(Stored items)

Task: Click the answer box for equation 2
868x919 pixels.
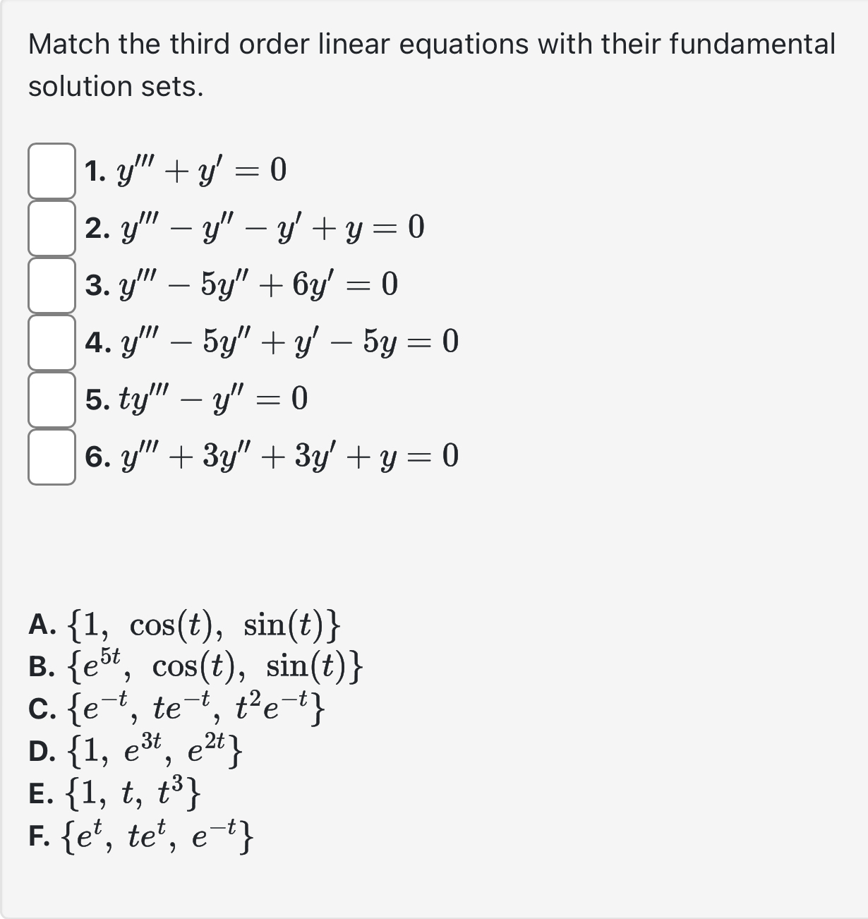Action: pos(52,227)
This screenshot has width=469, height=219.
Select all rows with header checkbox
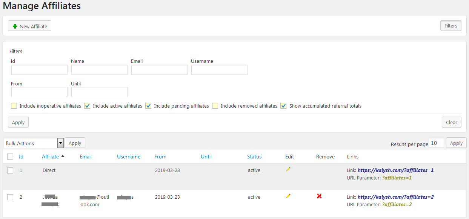11,157
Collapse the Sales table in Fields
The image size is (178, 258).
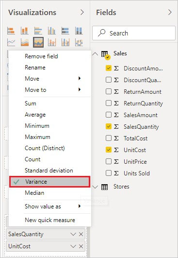(x=95, y=53)
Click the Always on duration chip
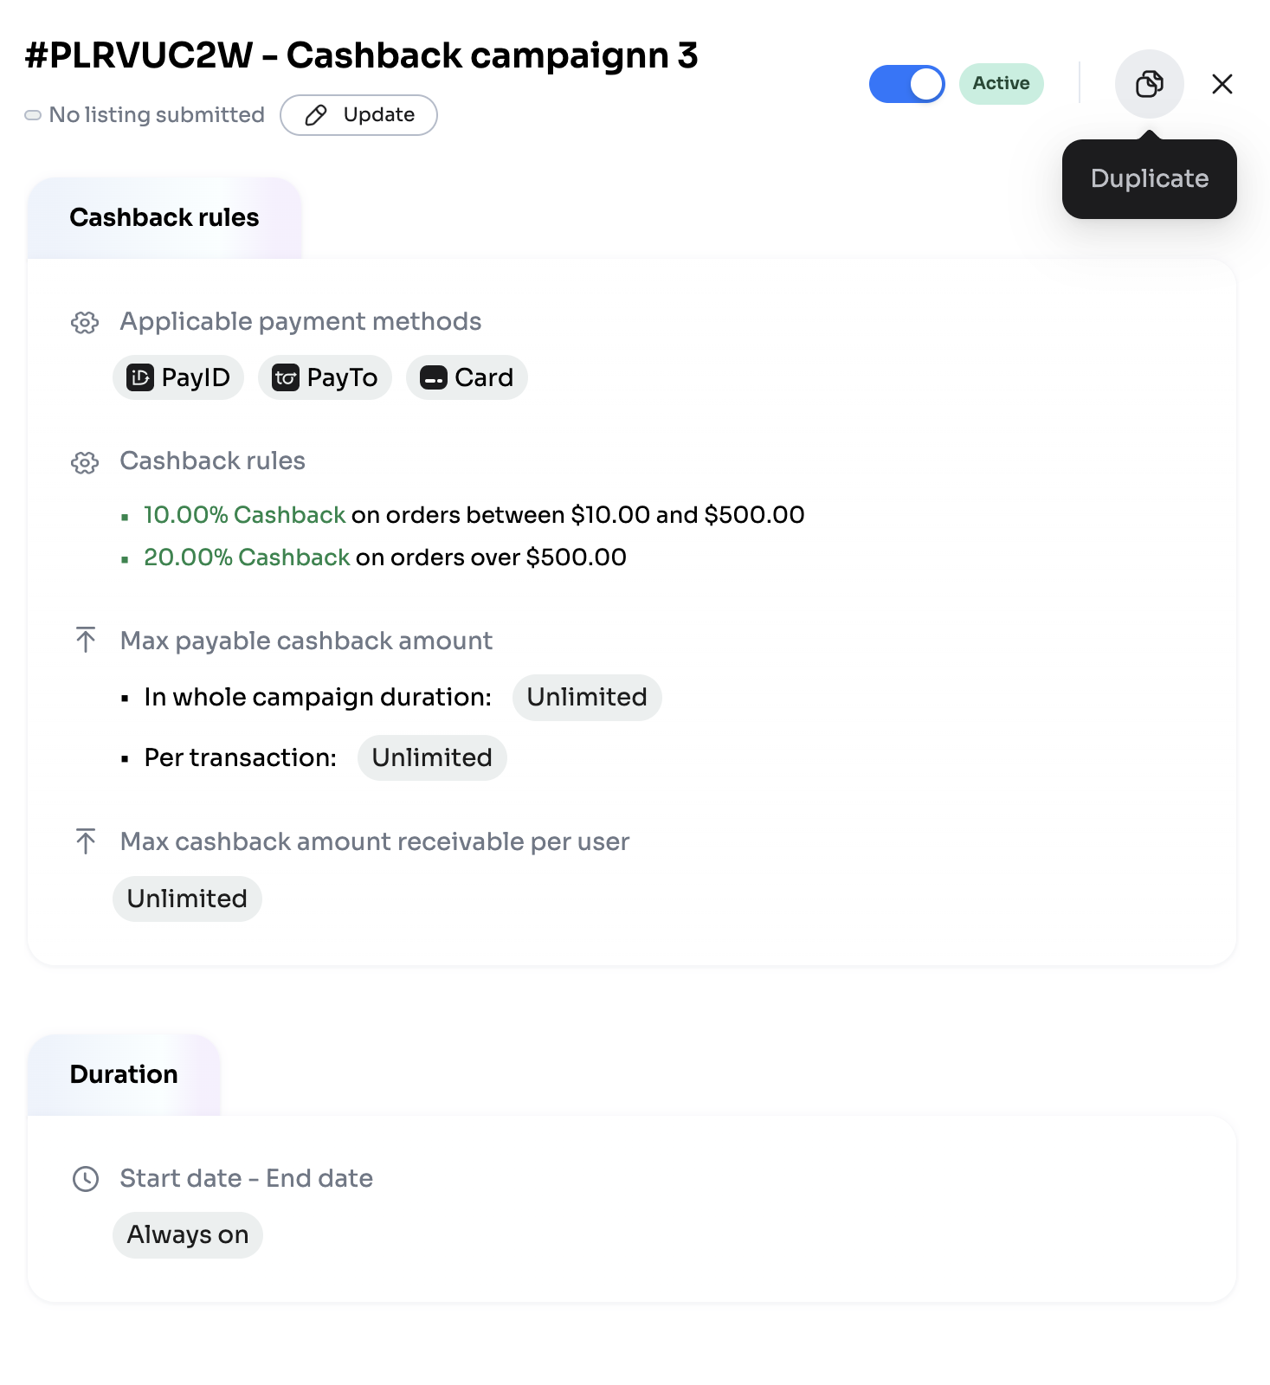The image size is (1270, 1385). [x=188, y=1235]
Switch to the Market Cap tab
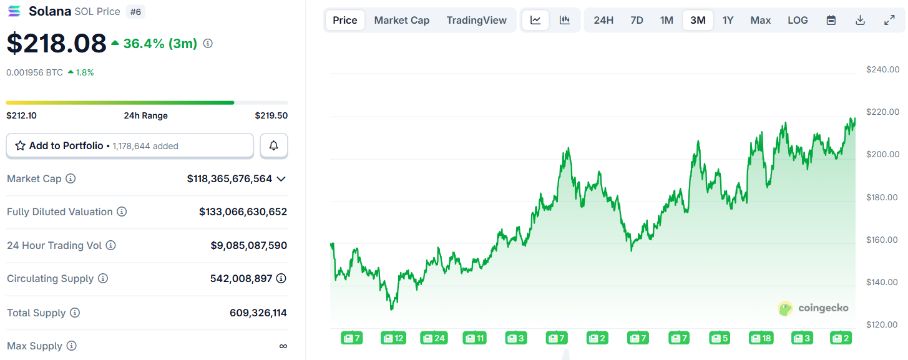 coord(401,19)
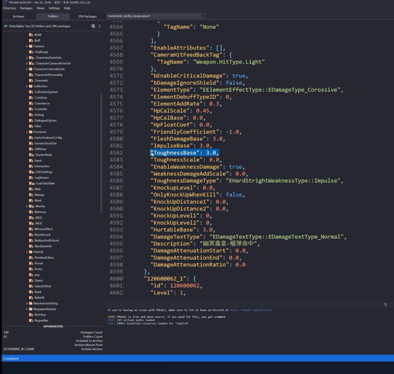Screen dimensions: 394x374
Task: Open the FModel Discord link
Action: (x=251, y=310)
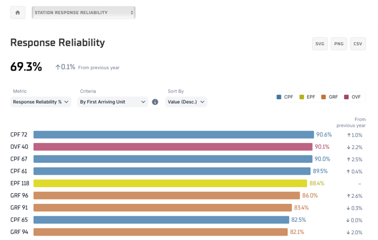378x240 pixels.
Task: Click the up-arrow 0.1% change indicator
Action: tap(65, 67)
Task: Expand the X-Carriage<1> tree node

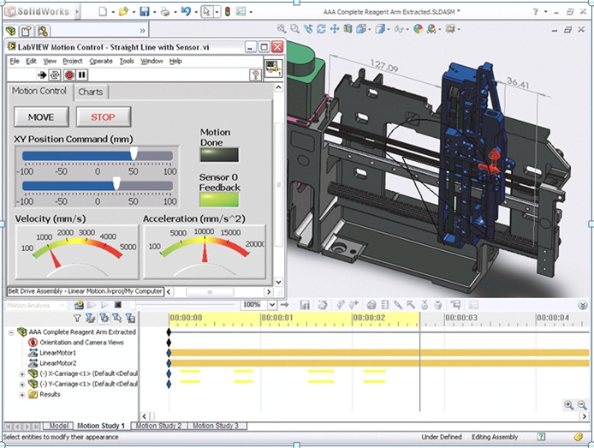Action: [23, 374]
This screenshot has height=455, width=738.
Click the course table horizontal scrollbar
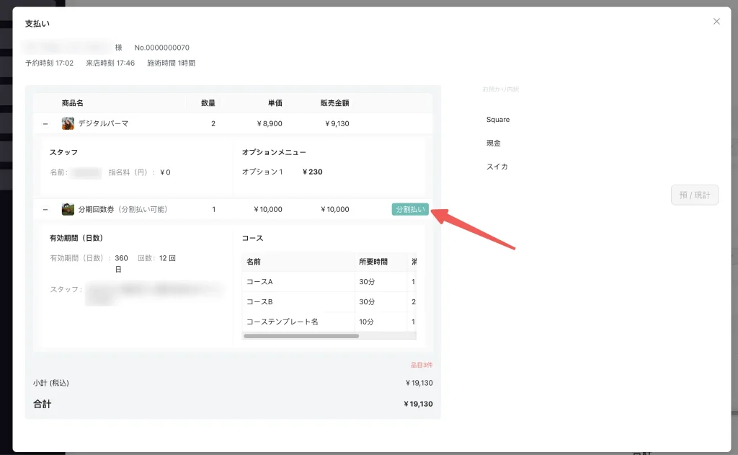301,336
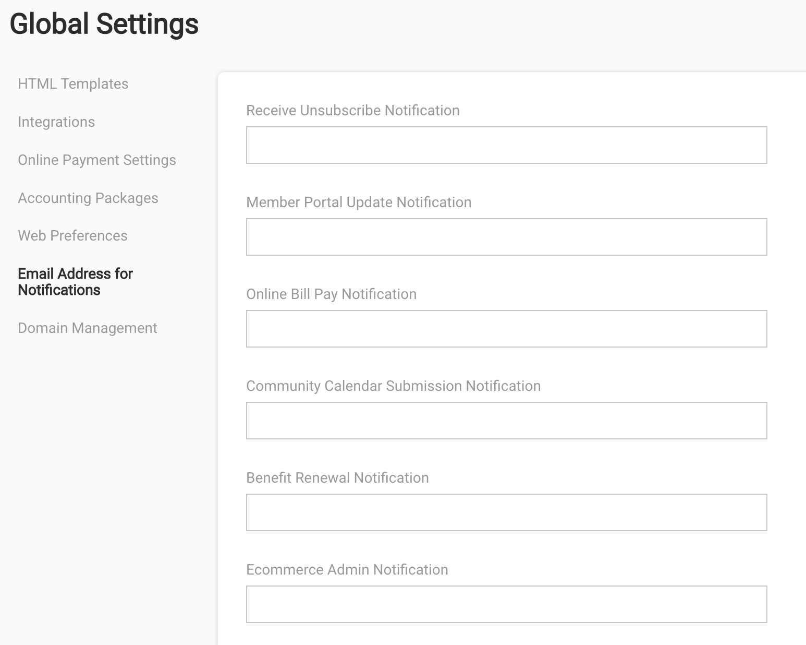
Task: Click the Online Bill Pay Notification label
Action: tap(332, 294)
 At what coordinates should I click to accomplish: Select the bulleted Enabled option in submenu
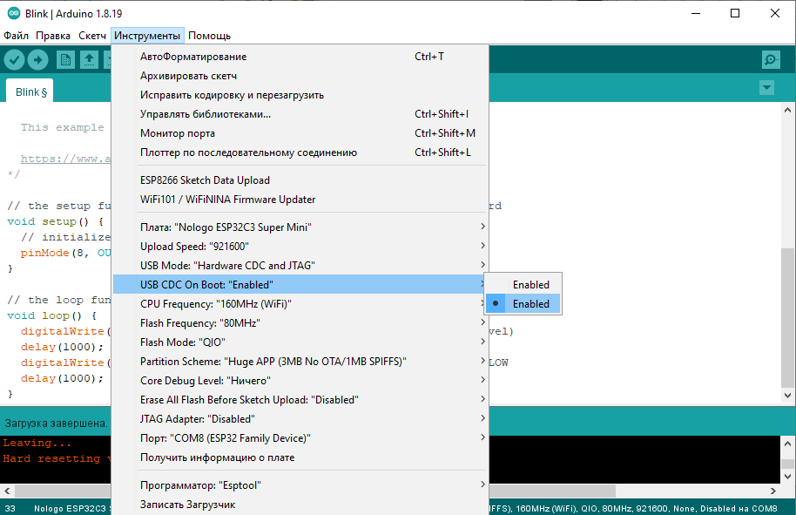[530, 304]
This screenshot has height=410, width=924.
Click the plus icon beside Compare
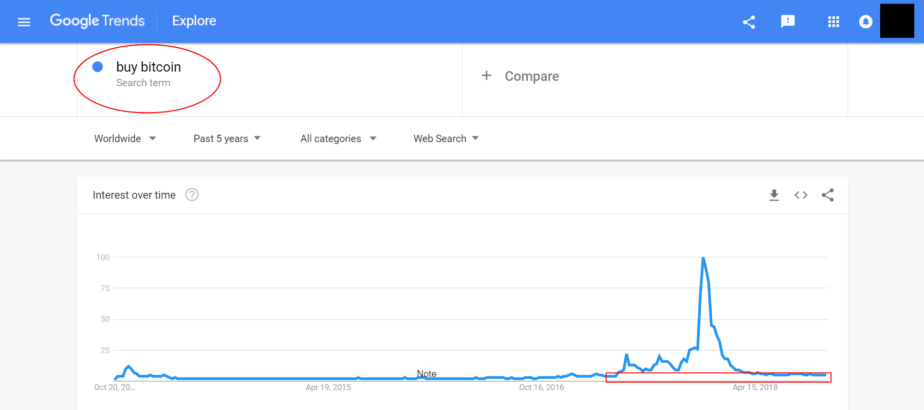click(486, 75)
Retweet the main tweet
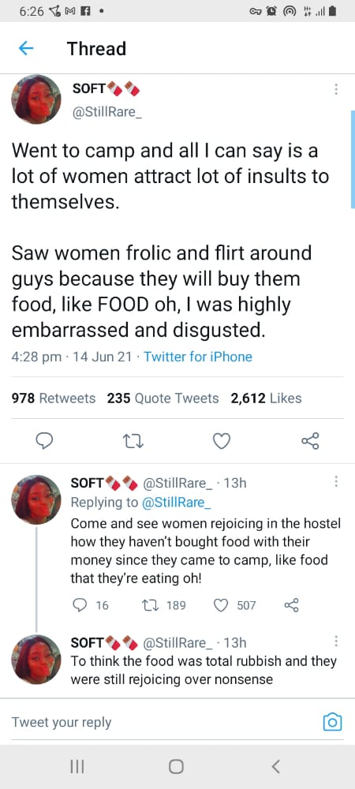The image size is (355, 789). tap(134, 441)
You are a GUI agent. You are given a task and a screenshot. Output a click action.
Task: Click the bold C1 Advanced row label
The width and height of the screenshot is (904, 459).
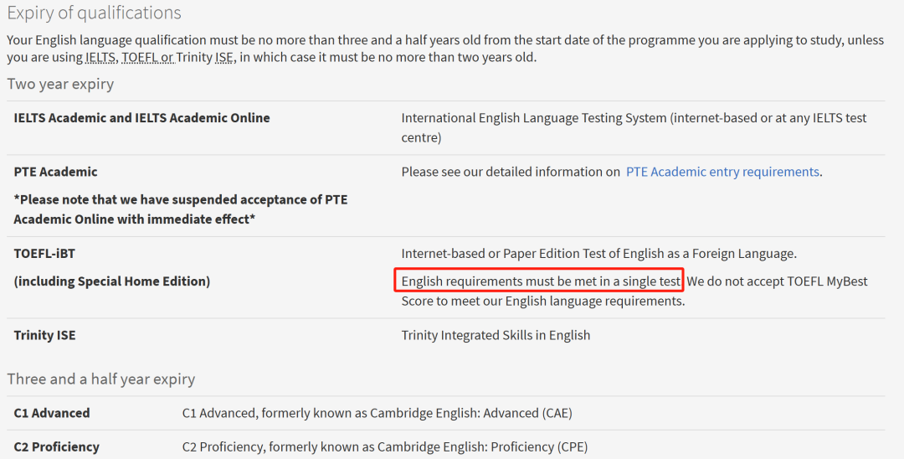coord(52,413)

* **DESCRIPTION OF THE TASK**
Please give back all the records above word for word, with no pictures included.

* **SOLVED PROBLEM**
Task: Click the answer box for equation 2
868x919 pixels.
Action: pos(52,227)
This screenshot has width=469, height=219.
Select all rows with header checkbox
11,157
Collapse the Sales table in Fields
The image size is (178, 258).
(x=95, y=53)
Click the Always on duration chip
The image size is (1270, 1385). [x=188, y=1235]
Switch to the Market Cap tab
 coord(401,19)
Screen dimensions: 394x374
Task: Open the FModel Discord link
Action: (x=251, y=310)
378x240 pixels.
Task: Click the up-arrow 0.1% change indicator
Action: tap(65, 67)
Task: Expand the X-Carriage<1> tree node

Action: [23, 374]
This screenshot has height=455, width=738.
Click the course table horizontal scrollbar
301,336
Task: Click the Online Bill Pay Notification label
Action: tap(332, 294)
 At what coordinates should I click to accomplish: Select the bulleted Enabled option in submenu
[530, 304]
This screenshot has height=410, width=924.
Click the plus icon beside Compare
click(486, 75)
Retweet the main tweet
The image size is (355, 789). tap(134, 441)
You are a GUI agent. You are given a task and a screenshot. Output a click action.
Task: Click the bold C1 Advanced row label
The width and height of the screenshot is (904, 459).
coord(52,413)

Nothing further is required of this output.